_Supplied text_

____________________

Saudi-backed Yemeni officials deny they banned US commando raids

Abdel-Malek al-Mekhlafi, the foreign minister of ousted Yemeni president Abd Rabbuh Mansur Hadi, speaks to the media in Bern, Switzerland, on December 20, 2015. (Photo by Reuters)

Saudi-backed Yemeni officials have denied reports that they suspended permission for US special operations forces to run missions in the country, despite a US raid last month that killed up to 30 civilians.

“It’s not true what’s being said,” a Saudi-backed Yemeni official said Wednesday in Aden, where the ousted government of former president Abd Rabbuh Mansur Hadi is based.

Abdel Malek al-Mekhlafi, Hadi’s foreign minister, also denied reports that the US military had been allowed to carry out ground operations in Yemen.

The statement by Mekhlafi, according to the Associated Press, followed a report in The New York Times that Saudi-backed Yemeni officials had revoked permissions for the Pentagon to continue special operations in the country.

The Times report said that the permission was withdrawn after dozens of Yemeni civilian were killed during a US commando raid on January 29 that was authorized by President Donald Trump.

Mekhalafi told the AP that “Yemen continues to cooperate with the United States and continues to abide by all the agreements.” He added, however, that the ousted Yemeni government “is involved in talks with the US administration on the latest raid.”

A view of a snack food factory after a Saudi airstrike hit it in Sana’a, Yemen, August 9, 2016. (Photos by Reuters)

Gruesome photographs of children killed in the crossfire of an hour-long firefight during the US raid stirred outrage in Yemen.

____________________

_Problems to solve_
**a)** In the article on Yemeni officials and US commando raids, rewrite the paragraph beginning "Saudi-backed Yemeni officials have denied reports" more briefly, keeping its main facts.
**b)** Continue the article on Saudi-backed Yemeni officials denying a ban on US commando raids, starting after its final sentence.

_Dataset extract_
____________________

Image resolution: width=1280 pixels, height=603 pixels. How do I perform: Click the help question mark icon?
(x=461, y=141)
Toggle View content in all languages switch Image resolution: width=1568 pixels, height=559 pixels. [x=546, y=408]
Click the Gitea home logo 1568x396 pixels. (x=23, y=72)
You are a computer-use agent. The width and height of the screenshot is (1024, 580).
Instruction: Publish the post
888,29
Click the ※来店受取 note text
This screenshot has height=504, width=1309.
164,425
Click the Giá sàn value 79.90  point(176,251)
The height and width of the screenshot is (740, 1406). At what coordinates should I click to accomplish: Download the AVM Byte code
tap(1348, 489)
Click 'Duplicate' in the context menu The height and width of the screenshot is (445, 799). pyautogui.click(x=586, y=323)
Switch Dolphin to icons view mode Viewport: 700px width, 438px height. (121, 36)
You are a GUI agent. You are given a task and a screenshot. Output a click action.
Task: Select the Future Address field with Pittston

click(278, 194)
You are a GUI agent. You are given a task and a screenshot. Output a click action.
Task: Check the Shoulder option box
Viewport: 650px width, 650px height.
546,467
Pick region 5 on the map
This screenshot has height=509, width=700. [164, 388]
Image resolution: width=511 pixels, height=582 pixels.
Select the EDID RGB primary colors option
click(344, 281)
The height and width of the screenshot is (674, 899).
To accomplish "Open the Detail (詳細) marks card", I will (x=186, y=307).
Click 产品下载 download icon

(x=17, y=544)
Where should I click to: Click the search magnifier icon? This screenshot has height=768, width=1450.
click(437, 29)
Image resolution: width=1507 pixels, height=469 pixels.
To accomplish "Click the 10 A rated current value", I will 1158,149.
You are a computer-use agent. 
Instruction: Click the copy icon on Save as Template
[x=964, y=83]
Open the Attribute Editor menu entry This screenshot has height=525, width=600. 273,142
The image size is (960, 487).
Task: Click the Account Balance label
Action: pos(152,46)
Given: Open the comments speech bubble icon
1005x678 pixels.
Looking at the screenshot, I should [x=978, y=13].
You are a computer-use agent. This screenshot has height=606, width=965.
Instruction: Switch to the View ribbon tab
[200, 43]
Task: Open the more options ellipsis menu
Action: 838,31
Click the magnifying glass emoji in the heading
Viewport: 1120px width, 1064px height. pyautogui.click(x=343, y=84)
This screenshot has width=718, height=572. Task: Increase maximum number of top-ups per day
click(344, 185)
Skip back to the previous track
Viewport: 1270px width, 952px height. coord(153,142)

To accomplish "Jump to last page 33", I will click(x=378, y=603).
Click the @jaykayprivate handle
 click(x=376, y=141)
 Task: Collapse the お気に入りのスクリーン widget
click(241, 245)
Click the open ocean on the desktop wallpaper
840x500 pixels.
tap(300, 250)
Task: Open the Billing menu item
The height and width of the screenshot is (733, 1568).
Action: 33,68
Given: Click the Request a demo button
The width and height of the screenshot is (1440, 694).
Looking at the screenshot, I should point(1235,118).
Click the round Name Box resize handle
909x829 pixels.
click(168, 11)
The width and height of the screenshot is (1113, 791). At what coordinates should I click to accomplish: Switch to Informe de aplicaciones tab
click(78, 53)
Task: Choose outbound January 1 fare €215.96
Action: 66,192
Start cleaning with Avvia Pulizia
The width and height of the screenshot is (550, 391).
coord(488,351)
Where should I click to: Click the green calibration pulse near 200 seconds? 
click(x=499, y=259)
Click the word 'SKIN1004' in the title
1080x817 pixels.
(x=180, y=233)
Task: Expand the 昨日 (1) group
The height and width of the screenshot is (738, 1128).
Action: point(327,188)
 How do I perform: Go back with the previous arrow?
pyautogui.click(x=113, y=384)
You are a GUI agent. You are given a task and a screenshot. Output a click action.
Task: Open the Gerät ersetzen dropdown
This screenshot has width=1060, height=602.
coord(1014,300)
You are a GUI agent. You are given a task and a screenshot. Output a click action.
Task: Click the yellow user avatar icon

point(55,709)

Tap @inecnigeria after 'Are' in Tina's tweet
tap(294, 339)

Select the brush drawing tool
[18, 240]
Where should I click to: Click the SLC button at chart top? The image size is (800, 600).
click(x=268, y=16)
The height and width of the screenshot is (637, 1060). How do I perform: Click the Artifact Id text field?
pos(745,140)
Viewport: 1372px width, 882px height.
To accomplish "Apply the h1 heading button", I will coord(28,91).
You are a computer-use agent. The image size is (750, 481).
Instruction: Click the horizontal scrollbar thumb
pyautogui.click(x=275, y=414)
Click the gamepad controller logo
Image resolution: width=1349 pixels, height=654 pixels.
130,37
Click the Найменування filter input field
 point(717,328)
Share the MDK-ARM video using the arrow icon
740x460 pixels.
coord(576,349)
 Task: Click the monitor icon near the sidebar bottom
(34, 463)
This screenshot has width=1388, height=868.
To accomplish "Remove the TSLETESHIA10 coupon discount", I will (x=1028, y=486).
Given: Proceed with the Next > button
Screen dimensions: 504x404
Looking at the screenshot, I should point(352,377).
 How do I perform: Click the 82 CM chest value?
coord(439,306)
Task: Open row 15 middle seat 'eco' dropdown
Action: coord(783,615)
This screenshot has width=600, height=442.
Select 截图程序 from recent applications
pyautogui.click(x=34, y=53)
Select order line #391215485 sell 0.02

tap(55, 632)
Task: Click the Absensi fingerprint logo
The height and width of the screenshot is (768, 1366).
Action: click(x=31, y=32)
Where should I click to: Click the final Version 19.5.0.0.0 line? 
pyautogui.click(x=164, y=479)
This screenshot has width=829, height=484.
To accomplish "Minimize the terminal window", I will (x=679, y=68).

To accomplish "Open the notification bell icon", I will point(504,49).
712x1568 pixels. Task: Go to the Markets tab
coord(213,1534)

____________________

_List of answers_
**a)** Saudi-backed Yemeni officials denied reports that they had suspended permission for US special operations missions in Yemen, even after a US raid last month killed up to 30 civilians.

**b)**
The raid, in which just about everything went wrong, was the first known American-led ground mission in Yemen since December 2014, and Trump’s first approval of such an operation.

His approval of the mission came over a dinner four nights earlier with his top national security aides, rather than a rigorous review by the White House.

White House spokesman Sean Spicer said on Tuesday the mission was aimed at gathering intelligence and was "highly successful."

US officials maintain that their commandos killed 14 members of the al-Qaeda in the Arabian Peninsula (AQAP) and the civilian deaths occurred when US aircraft were called for help.

However, medics at the scene said about 30 people, including 10 women and children, were killed.

AQAP has taken advantage of the chaos and breakdown of security in Yemen to tighten its grip on the southern and southeastern parts of the Arab country.

Saudi Arabia launched a war against Yemen in March 2015 in an attempt to bring back the former government to power and undermine the Houthi Ansarullah movement.

The war has killed thousands of civilians, and unleashed a humanitarian crisis in the improvised Middle Eastern country.